NM: Populistische Forderungen, Tendenzen zu extremistischen Positionen und Verrohung der politischen Debatte sind in Deutschland immer häufiger zu beobachten – mit welchen konkreten Maßnahmen will die Linke diesem Umstand entgegenwirken?
Heine: Der erste Schritt ist, dass wir als Politikerinnen und Politiker ein Vorbild sein müssen. Wir müssen zeigen, dass wir respektvoll miteinander umgehen können, auch wenn wir inhaltlich stark unterschiedlicher Meinung sind. Das bedeutet, keine Hetze zu betreiben, keine Gruppen gegeneinander auszuspielen und auch in Wahlkämpfen auf aggressive Rhetorik zu verzichten. Ein weiteres Element ist, dass wir stärker in den Dialog mit den Menschen treten. Viel zu oft wird Politik „von oben herab“ gemacht, und die Menschen fühlen sich nicht gehört.

Einträge aus einem Datensatz
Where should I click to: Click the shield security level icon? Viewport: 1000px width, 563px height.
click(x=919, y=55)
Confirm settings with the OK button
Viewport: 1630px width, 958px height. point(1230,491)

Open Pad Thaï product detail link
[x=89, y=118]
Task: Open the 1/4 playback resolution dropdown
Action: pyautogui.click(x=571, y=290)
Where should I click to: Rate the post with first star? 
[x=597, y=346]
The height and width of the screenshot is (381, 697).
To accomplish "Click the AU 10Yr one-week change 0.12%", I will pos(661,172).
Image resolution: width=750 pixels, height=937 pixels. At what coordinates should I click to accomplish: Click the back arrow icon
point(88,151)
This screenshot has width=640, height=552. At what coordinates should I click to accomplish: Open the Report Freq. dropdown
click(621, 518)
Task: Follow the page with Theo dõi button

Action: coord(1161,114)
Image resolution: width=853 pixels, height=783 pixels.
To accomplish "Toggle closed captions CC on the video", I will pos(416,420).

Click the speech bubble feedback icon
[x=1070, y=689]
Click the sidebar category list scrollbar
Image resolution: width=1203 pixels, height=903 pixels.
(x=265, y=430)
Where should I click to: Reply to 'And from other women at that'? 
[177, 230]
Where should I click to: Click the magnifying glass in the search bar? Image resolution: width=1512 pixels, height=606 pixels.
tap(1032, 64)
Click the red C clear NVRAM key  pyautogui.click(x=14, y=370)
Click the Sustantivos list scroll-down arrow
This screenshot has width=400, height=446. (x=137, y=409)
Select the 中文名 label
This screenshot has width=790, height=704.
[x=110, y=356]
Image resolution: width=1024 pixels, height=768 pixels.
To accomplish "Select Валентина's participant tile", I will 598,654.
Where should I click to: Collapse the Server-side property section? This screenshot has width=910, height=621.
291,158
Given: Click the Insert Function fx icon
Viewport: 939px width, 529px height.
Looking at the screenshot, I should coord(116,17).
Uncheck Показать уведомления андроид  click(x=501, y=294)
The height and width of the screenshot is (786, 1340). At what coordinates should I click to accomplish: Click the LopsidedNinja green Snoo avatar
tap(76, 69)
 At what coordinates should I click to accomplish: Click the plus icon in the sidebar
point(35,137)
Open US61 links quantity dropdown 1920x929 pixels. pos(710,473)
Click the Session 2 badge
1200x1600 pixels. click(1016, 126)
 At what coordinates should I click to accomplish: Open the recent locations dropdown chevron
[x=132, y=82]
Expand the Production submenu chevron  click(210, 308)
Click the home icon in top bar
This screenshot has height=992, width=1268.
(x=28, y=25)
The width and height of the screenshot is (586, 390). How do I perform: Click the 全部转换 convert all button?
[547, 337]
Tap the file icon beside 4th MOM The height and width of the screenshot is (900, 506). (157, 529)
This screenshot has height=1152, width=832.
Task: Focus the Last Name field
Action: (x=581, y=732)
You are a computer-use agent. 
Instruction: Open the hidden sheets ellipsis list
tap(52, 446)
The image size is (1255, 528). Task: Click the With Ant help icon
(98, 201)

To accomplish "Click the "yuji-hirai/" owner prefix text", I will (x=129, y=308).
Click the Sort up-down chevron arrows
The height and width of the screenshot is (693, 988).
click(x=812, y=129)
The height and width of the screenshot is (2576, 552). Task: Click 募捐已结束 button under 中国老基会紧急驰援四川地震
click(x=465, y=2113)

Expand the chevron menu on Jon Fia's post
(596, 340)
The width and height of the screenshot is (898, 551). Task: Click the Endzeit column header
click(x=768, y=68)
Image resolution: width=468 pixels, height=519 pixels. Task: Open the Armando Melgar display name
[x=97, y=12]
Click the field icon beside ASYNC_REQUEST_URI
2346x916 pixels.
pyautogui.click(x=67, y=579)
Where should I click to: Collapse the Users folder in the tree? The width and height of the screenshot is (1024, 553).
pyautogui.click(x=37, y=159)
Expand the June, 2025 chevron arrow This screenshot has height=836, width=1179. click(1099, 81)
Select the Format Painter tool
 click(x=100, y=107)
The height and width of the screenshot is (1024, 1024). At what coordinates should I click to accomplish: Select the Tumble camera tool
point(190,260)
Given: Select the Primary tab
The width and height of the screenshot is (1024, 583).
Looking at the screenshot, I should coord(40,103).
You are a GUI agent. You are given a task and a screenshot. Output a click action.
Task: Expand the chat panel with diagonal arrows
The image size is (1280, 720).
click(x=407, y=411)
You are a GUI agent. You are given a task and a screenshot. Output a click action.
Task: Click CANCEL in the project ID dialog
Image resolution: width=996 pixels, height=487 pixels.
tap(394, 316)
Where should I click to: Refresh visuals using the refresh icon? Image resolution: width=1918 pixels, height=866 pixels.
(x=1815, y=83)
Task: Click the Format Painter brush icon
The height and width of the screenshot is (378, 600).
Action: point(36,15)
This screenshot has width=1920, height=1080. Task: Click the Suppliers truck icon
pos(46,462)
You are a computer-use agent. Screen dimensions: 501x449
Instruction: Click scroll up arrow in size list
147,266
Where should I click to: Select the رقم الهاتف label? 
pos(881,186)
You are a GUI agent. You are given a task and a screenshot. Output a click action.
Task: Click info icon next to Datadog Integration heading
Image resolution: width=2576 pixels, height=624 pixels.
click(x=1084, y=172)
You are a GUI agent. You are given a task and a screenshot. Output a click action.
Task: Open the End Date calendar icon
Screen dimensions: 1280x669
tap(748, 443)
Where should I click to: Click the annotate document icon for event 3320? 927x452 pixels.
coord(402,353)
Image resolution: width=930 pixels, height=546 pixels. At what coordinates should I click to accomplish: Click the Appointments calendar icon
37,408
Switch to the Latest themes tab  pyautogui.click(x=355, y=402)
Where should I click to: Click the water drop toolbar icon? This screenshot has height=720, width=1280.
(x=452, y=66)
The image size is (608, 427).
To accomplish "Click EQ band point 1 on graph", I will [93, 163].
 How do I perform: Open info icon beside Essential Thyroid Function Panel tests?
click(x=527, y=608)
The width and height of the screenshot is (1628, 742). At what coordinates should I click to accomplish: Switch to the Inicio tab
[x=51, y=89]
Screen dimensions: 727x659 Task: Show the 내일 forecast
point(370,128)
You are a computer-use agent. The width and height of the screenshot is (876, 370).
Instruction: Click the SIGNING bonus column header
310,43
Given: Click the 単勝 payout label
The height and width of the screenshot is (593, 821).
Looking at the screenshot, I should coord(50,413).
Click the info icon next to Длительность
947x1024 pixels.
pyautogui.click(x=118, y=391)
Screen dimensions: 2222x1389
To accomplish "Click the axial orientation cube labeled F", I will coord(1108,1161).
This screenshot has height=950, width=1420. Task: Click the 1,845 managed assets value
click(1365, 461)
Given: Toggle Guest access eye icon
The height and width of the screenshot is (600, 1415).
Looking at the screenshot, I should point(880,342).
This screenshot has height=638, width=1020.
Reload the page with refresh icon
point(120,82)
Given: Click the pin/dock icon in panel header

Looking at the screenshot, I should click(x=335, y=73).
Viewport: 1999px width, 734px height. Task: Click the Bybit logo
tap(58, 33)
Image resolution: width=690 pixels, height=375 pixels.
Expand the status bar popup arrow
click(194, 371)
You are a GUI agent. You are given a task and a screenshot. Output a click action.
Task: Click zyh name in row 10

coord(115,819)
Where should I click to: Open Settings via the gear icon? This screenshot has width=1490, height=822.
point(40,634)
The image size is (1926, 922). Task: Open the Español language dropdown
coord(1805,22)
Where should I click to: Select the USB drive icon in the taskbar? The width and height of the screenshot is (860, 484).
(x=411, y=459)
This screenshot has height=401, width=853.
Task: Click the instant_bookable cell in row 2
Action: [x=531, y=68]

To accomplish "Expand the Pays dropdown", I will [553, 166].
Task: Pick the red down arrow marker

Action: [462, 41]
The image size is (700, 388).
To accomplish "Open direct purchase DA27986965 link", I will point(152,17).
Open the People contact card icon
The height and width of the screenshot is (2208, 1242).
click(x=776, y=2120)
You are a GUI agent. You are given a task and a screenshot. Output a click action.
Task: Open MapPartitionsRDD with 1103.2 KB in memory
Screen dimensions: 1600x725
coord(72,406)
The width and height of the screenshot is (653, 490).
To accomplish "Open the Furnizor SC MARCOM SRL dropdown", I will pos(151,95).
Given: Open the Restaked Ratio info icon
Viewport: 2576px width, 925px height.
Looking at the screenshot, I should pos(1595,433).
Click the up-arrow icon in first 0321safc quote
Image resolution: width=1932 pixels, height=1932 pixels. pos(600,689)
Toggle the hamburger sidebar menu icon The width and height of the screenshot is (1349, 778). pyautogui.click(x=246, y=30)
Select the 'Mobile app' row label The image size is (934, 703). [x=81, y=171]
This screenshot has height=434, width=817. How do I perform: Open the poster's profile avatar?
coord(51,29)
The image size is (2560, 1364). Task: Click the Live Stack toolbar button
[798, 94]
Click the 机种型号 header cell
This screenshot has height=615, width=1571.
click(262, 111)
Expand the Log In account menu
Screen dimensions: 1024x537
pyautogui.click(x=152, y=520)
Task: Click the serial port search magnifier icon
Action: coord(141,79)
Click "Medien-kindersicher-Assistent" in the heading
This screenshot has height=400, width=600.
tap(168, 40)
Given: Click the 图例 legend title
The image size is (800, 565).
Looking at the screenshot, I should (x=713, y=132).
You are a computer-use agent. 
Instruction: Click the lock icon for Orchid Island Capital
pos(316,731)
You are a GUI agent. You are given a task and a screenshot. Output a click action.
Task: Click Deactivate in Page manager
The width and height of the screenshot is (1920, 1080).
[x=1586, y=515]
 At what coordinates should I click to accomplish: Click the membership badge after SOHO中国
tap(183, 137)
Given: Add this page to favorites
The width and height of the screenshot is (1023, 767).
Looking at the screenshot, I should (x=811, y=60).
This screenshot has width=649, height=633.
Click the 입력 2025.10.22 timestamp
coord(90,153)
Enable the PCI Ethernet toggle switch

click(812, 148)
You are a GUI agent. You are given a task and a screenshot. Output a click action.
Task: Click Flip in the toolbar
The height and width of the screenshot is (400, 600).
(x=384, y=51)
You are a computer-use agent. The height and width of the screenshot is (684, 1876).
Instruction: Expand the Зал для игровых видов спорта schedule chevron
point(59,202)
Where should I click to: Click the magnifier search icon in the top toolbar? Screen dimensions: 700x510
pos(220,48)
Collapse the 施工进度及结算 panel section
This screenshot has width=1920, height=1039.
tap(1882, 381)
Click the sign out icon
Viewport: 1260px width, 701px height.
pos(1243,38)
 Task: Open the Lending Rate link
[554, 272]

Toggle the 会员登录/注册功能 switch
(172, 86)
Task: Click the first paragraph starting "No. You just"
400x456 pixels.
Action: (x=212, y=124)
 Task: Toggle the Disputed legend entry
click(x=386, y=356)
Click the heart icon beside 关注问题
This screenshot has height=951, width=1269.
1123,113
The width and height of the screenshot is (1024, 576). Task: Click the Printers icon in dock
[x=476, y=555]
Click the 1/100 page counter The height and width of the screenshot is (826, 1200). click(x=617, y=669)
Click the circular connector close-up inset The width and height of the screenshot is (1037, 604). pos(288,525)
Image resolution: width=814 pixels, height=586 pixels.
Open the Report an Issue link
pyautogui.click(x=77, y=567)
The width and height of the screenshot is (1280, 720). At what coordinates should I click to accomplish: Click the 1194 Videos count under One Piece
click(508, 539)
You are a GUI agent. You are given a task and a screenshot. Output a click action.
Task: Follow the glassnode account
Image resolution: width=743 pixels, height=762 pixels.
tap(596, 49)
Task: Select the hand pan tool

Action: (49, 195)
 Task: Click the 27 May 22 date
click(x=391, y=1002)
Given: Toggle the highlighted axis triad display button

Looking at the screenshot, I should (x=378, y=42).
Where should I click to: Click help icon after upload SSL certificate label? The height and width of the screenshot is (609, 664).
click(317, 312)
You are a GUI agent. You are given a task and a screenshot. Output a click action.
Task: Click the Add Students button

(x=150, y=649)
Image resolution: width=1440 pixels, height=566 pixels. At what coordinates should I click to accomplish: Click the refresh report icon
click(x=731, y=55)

Aufgabenteil:
• 1. Fasse den Seitentext in zwei Sätzen zusammen.
• 2. Gib den Abschnitt des Seitentextes wortgetreu wieder, der mit den Worten „Heine: Der erste“ anfängt und mit „sich nicht gehört.“ schließt.
• 3. Prüfe am Seitentext, ob die folgenden Aussagen zutreffen. Antworte jeweils mit Ja oder Nein und zitiere die entscheidenden Worte wörtlich.
(a) Heine fordert, in Wahlkämpfen auf aggressive Rhetorik zu verzichten.
(b) Nach Heine fühlen sich die Menschen von der Politik gut gehört.
(c) Heine will nur mit Menschen respektvoll umgehen, die inhaltlich derselben Meinung sind.

Lösungen:
• 1. Auf die Frage, wie die Linke populistischen Forderungen, extremistischen Tendenzen und der Verrohung der politischen Debatte entgegenwirken will, nennt Heine als ersten Schritt, dass Politikerinnen und Politiker ein Vorbild sein und respektvoll miteinander umgehen müssen, ohne Hetze und aggressive Rhetorik. Außerdem will Heine stärker in den Dialog mit den Menschen treten, weil Politik oft „von oben herab“ gemacht wird und die Menschen sich nicht gehört fühlen.

• 2.
Heine: Der erste Schritt ist, dass wir als Politikerinnen und Politiker ein Vorbild sein müssen. Wir müssen zeigen, dass wir respektvoll miteinander umgehen können, auch wenn wir inhaltlich stark unterschiedlicher Meinung sind. Das bedeutet, keine Hetze zu betreiben, keine Gruppen gegeneinander auszuspielen und auch in Wahlkämpfen auf aggressive Rhetorik zu verzichten. Ein weiteres Element ist, dass wir stärker in den Dialog mit den Menschen treten. Viel zu oft wird Politik „von oben herab“ gemacht, und die Menschen fühlen sich nicht gehört.

• 3.
(a) Ja: „auch in Wahlkämpfen auf aggressive Rhetorik zu verzichten“
(b) Nein: „die Menschen fühlen sich nicht gehört“
(c) Nein: „dass wir respektvoll miteinander umgehen können, auch wenn wir inhaltlich stark unterschiedlicher Meinung sind“